The Fifth Sunday of Lent Is 43:16-21; Phil 3:8-4; Jn 8:1-11 (Year C)
‘Thus says the Lord. No need to recall the past, no need to think of what was done before. See, I am doing a new deed, even now it comes to light; can you not see it?” As we draw ever closer to Lent’s triumphant conclusion in the celebration of Christ’s death and resurrection, the words of the Prophet Isaiah move our attention to what the Father is bringing about in our midst.
If, at the beginning of Lent, we were confronted with our own sinfulness and missed opportunities, we are now invited to forget the past, to believe that our own salvation is this new deed that God creates, which he brings to light in our inmost being. Christ himself becomes our way through sin’s wilderness. He alone becomes the water that revives and gives life to drooping spirits. Where once we could find no words, we become the people he has formed for himself, singing his praises.
The wonder of this salvation underpinned St Paul’s irrepressible confidence: “I believe that nothing can happen that will outweigh the supreme advantage of knowing Christ Jesus my Lord. I am no longer trying for perfection by my own efforts. All I want to know is Christ and the power of his resurrection, and to share his sufferings by reproducing the pattern of his death. That is the way I hope to take my place in the resurrection of the dead.”

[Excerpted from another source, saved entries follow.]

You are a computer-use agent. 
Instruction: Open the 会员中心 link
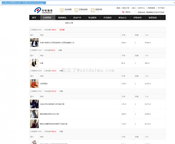pos(142,8)
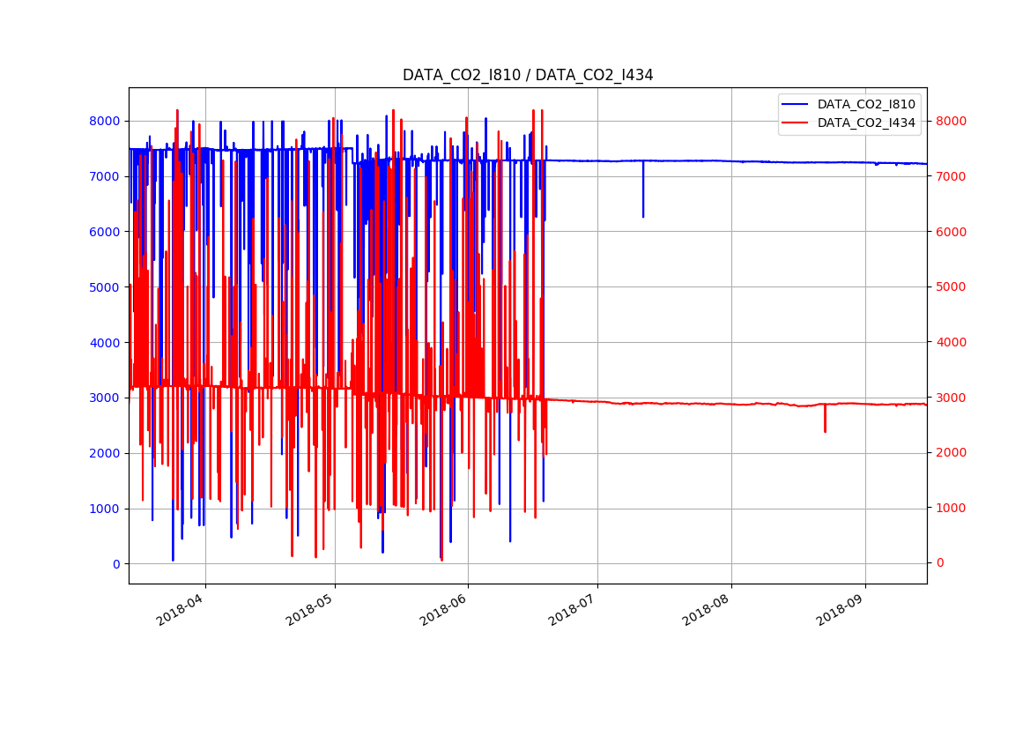Click the red 5000 label on right axis
This screenshot has height=729, width=1030.
click(951, 286)
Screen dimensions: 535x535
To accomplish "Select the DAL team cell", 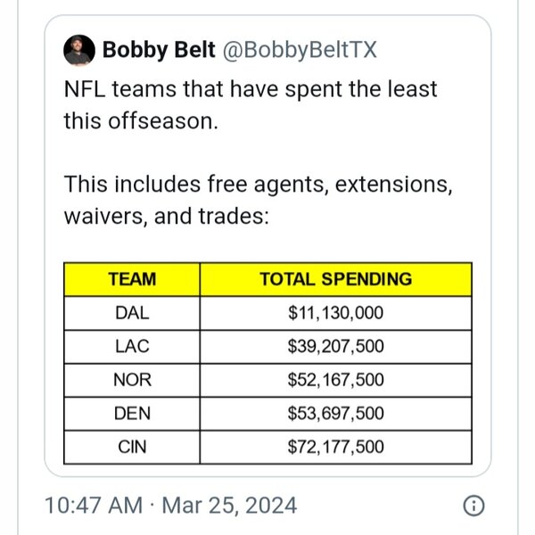I will click(132, 313).
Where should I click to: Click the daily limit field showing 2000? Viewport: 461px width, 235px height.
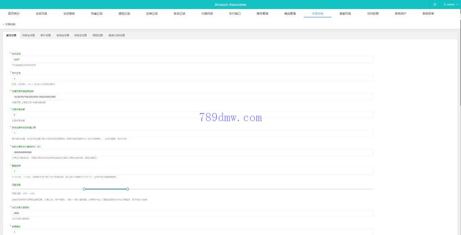(192, 213)
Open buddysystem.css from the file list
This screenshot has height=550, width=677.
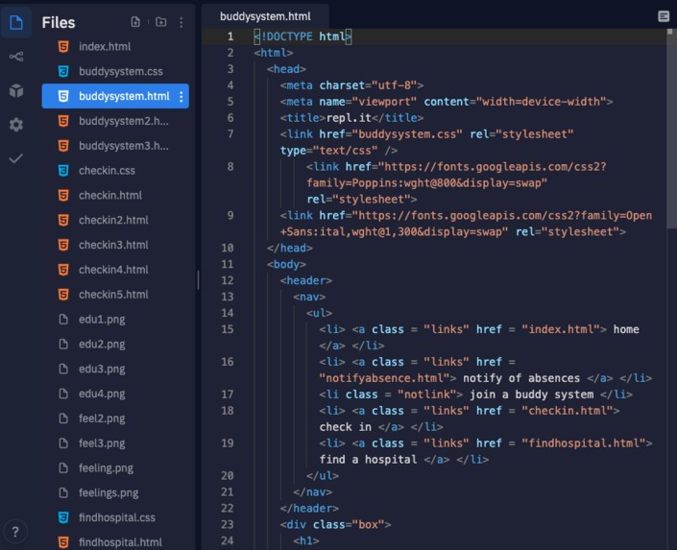[115, 72]
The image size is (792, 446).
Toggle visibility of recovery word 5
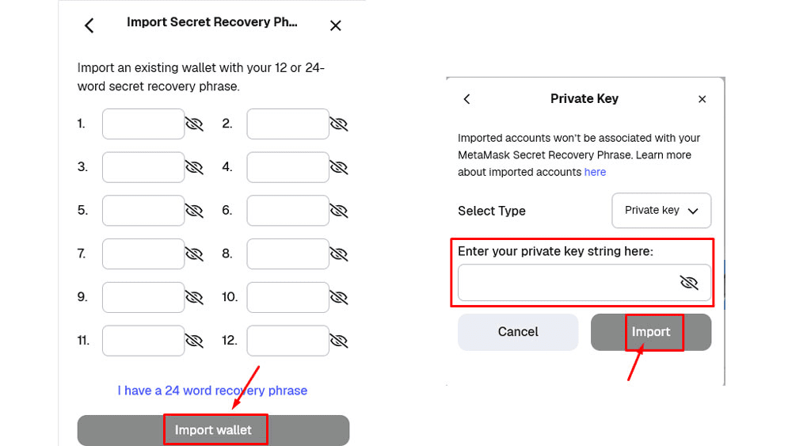(x=194, y=211)
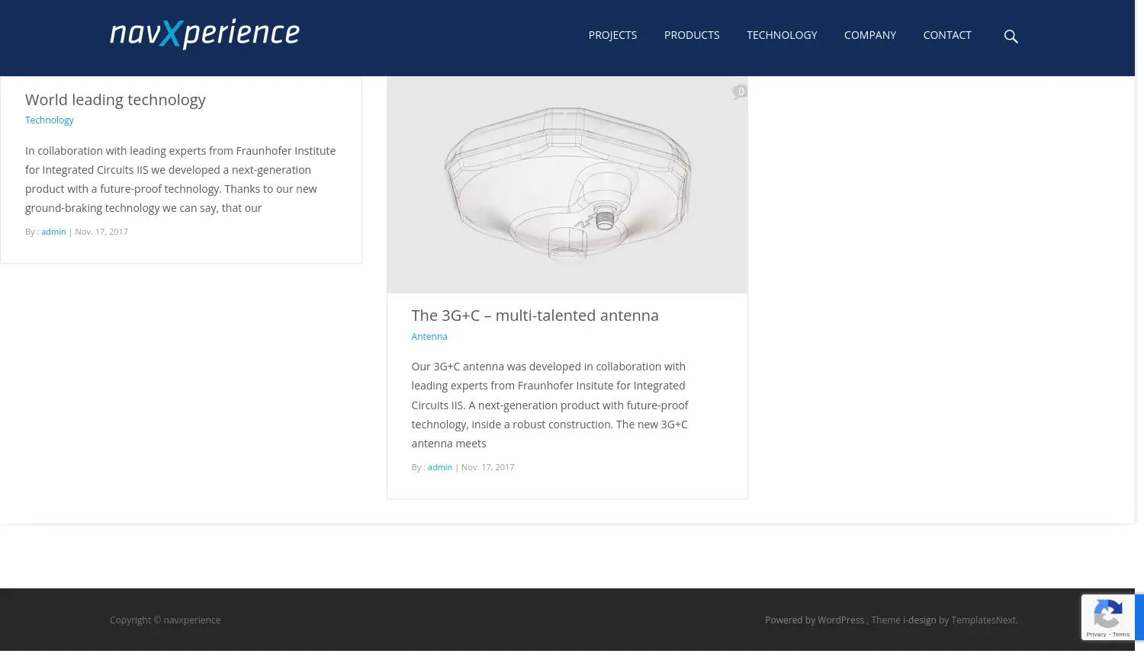
Task: Open the World leading technology post
Action: (115, 99)
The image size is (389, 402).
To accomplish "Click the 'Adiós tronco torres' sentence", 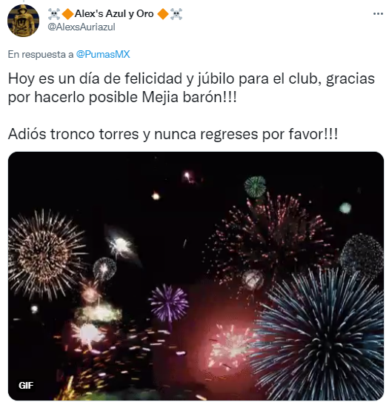I will click(173, 134).
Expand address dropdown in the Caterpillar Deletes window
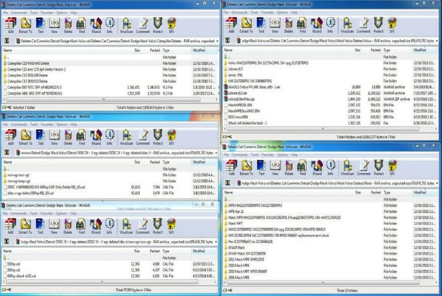The height and width of the screenshot is (296, 442). click(x=217, y=41)
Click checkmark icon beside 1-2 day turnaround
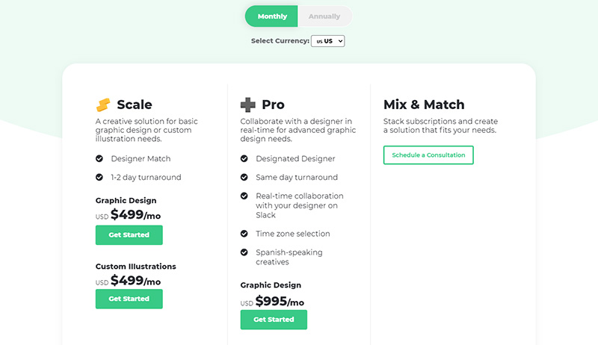Screen dimensions: 598x345 click(x=99, y=177)
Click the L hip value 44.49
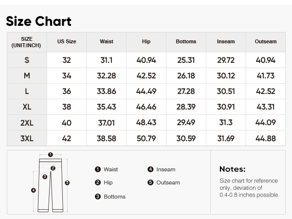 146,91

We are called to the same confidence. Faith’s final surrender is to entrust itself to Christ and the power of his resurrection,
to allow Christ’s presence to become this “new thing” that the Father brings to light within us.
The Gospel narrative of the woman taken in adultery is a deeply personal depiction of this new creation. As sinners, we belong to a world of transgression and shame, an unforgiving world whose self-righteousness seeks only to destroy and condemn.
“Master, this woman was caught in the very act of committing adultery, and Moses ordered us in the law to condemn women like this to death by stoning. What have you to say?” Jesus said nothing in response to the crowd. His answer, again without words, would come in the days ahead as he took to himself the sins of the world and died on the Cross. We, like the woman’s accusers, can only retreat in humble silence before such an answer.
With the woman, we become a new creation in the Lord’s words of absolution. “Woman, has no one condemned you? Neither do I condemn you. Go away and sin no more.”